Assigned task »
After finding the line with "Screen dimensions: 1028x603" in the data below, set down exactly each line through the one with "Given: Click the green encryption shield icon", inclusive, and stop there.

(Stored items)

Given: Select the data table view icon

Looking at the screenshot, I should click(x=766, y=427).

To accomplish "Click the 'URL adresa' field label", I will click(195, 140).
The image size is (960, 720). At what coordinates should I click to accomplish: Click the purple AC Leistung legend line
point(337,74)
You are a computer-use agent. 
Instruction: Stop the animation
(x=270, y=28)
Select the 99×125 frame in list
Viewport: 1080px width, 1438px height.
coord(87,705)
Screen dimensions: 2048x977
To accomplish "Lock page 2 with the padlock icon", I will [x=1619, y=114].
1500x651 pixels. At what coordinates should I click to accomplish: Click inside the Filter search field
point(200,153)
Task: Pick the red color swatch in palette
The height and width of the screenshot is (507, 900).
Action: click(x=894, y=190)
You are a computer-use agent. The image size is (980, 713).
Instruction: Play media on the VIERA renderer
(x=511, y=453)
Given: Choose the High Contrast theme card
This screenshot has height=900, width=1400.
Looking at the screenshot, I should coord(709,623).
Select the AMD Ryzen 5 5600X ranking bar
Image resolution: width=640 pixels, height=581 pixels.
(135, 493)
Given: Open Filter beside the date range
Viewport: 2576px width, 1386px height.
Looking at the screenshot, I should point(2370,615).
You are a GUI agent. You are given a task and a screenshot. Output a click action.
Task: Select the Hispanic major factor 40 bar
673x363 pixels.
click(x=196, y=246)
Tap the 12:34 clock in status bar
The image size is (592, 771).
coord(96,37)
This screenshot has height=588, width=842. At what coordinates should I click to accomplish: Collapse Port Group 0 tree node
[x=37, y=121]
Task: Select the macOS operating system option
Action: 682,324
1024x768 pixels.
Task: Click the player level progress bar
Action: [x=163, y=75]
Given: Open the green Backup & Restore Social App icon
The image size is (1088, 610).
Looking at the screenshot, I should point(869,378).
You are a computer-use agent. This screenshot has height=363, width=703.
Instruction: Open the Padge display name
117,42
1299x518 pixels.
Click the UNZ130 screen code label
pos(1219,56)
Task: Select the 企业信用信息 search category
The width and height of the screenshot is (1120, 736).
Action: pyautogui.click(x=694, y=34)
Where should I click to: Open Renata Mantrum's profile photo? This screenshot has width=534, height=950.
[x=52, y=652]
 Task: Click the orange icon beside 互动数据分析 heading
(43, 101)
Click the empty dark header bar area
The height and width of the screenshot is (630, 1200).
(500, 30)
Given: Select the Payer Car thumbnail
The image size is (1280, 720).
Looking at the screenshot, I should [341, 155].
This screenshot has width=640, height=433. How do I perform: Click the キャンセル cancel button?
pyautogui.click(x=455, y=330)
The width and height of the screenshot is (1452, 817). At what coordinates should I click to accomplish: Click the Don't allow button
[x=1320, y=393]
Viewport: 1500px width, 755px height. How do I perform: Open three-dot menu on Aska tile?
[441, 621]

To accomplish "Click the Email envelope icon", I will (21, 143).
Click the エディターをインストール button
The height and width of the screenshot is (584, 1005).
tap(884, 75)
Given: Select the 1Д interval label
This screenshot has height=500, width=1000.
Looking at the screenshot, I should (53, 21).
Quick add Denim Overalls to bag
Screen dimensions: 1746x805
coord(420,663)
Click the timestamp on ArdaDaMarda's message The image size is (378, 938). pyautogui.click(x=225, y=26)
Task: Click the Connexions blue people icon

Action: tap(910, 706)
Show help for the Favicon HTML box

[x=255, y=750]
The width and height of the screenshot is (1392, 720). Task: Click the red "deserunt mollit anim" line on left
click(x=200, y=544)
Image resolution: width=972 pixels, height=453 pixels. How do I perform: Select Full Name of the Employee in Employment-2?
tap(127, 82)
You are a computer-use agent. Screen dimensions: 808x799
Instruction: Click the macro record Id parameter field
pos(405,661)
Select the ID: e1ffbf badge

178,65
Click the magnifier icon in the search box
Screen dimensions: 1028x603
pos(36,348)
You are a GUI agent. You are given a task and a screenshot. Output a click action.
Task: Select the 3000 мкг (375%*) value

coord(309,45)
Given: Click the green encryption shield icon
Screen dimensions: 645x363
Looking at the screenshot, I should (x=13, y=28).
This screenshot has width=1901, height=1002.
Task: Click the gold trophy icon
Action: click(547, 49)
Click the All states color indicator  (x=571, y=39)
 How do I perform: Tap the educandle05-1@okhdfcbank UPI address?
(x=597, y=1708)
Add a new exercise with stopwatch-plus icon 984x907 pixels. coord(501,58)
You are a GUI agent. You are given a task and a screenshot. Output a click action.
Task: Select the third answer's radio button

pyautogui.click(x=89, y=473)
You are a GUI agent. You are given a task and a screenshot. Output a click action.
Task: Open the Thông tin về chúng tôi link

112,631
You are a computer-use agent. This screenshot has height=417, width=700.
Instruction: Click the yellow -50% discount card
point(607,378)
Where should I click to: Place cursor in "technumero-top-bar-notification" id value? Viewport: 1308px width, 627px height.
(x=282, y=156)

Exercise response »
Screen dimensions: 1028x603
pos(36,348)
You are a GUI agent. You are given a task and a screenshot. Output a click action.
Task: Select the 3000 мкг (375%*) value

coord(309,45)
Given: Click the green encryption shield icon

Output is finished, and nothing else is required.